• EXERCISE DATA:
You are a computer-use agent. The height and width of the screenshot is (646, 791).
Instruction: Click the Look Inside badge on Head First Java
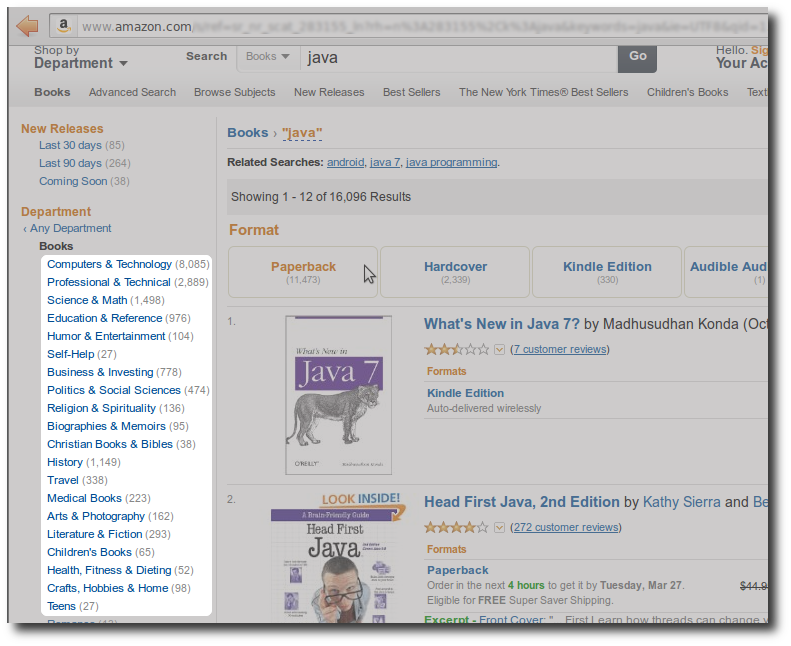pos(362,498)
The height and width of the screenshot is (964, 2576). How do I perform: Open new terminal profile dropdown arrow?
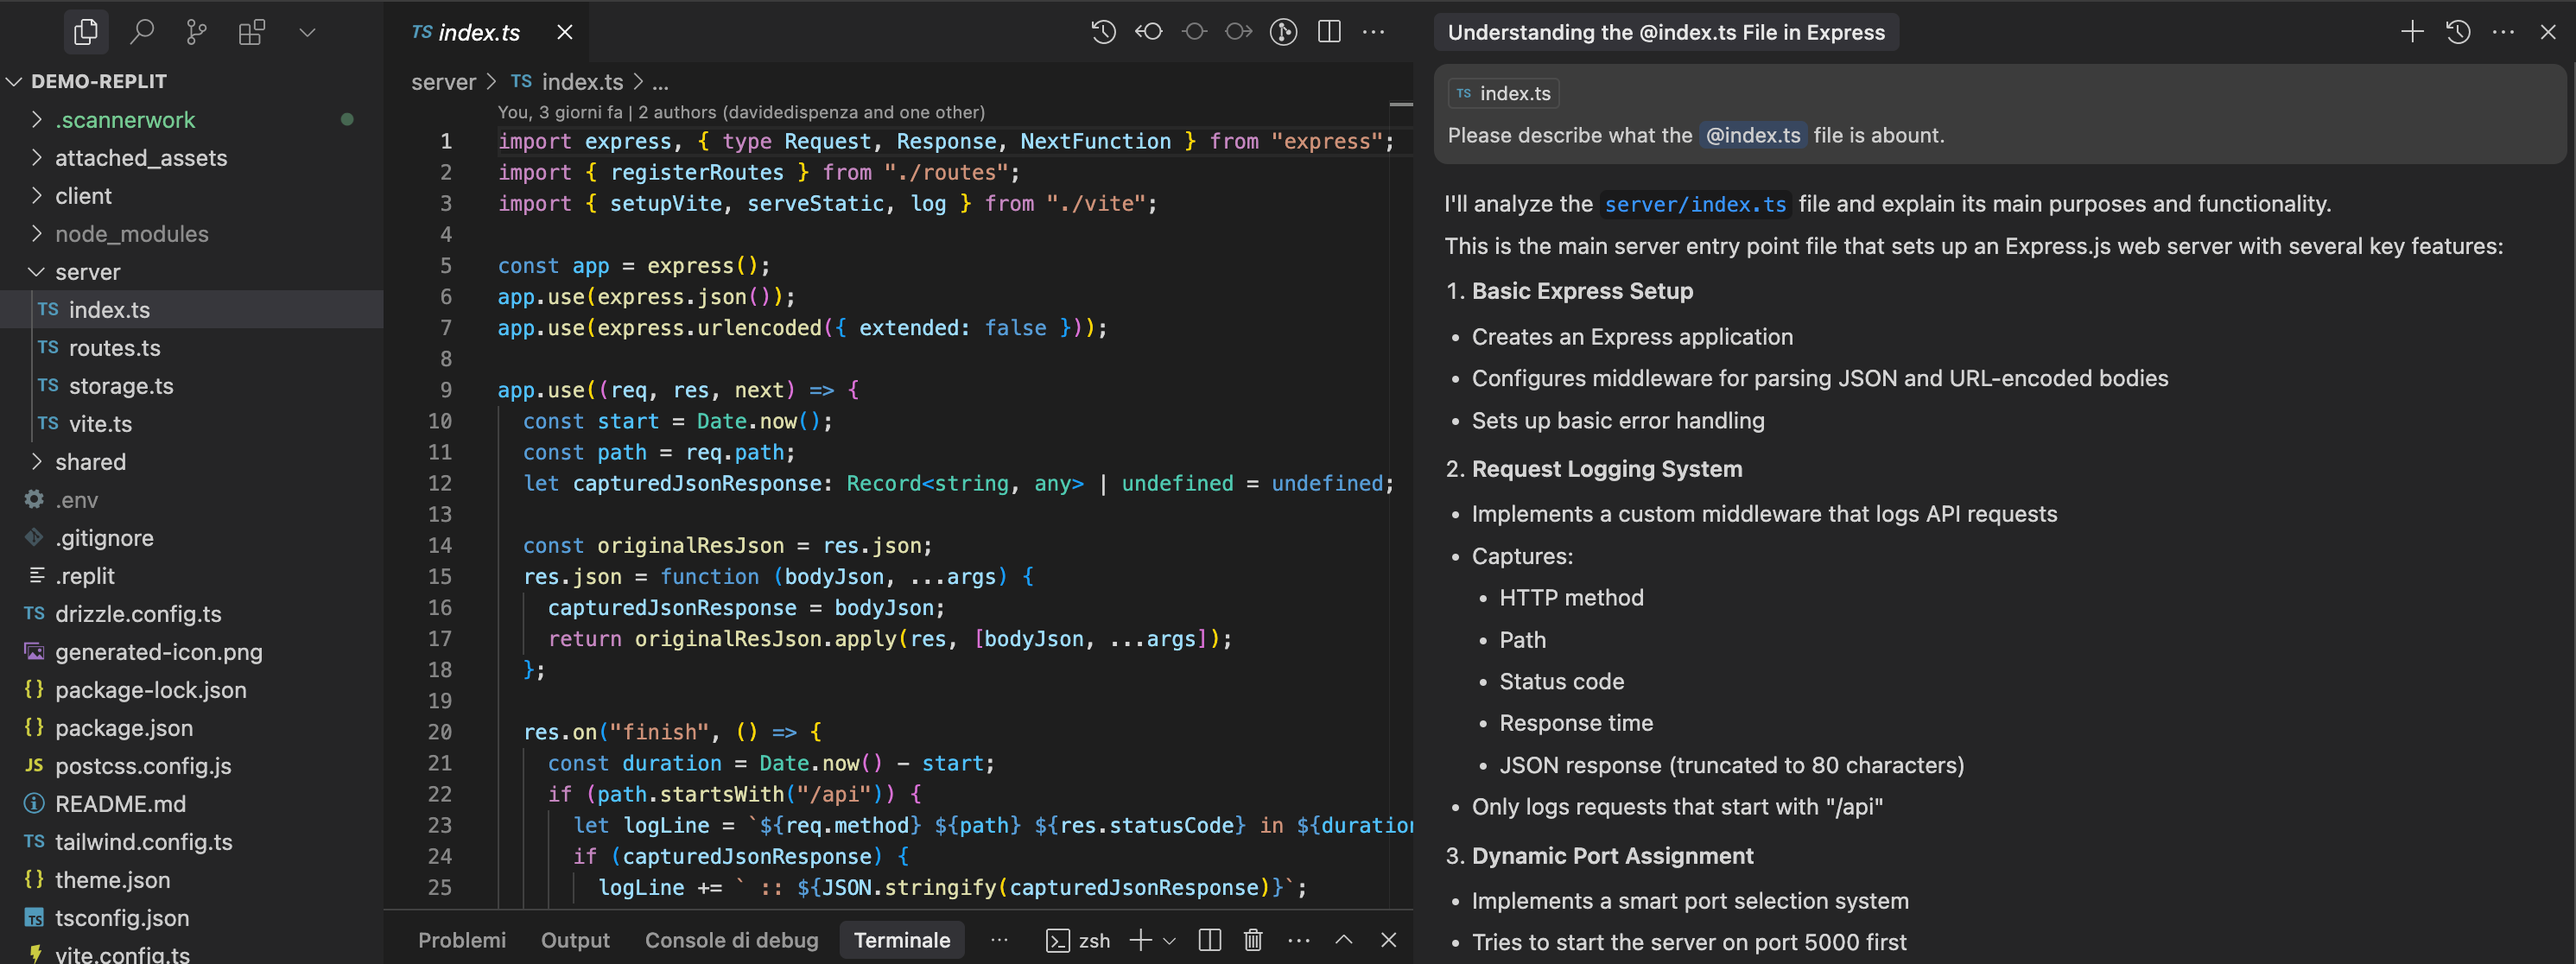coord(1169,940)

• YOUR OBJECTIVE: Only the lines from the one that holds "The height and width of the screenshot is (964, 2576)." through the end of the records above should be printed again, exactly as they are. Leave out the pictures.

• EXERCISE SOLUTION:
The height and width of the screenshot is (964, 2576). How do I perform: Open new terminal profile dropdown arrow?
coord(1169,940)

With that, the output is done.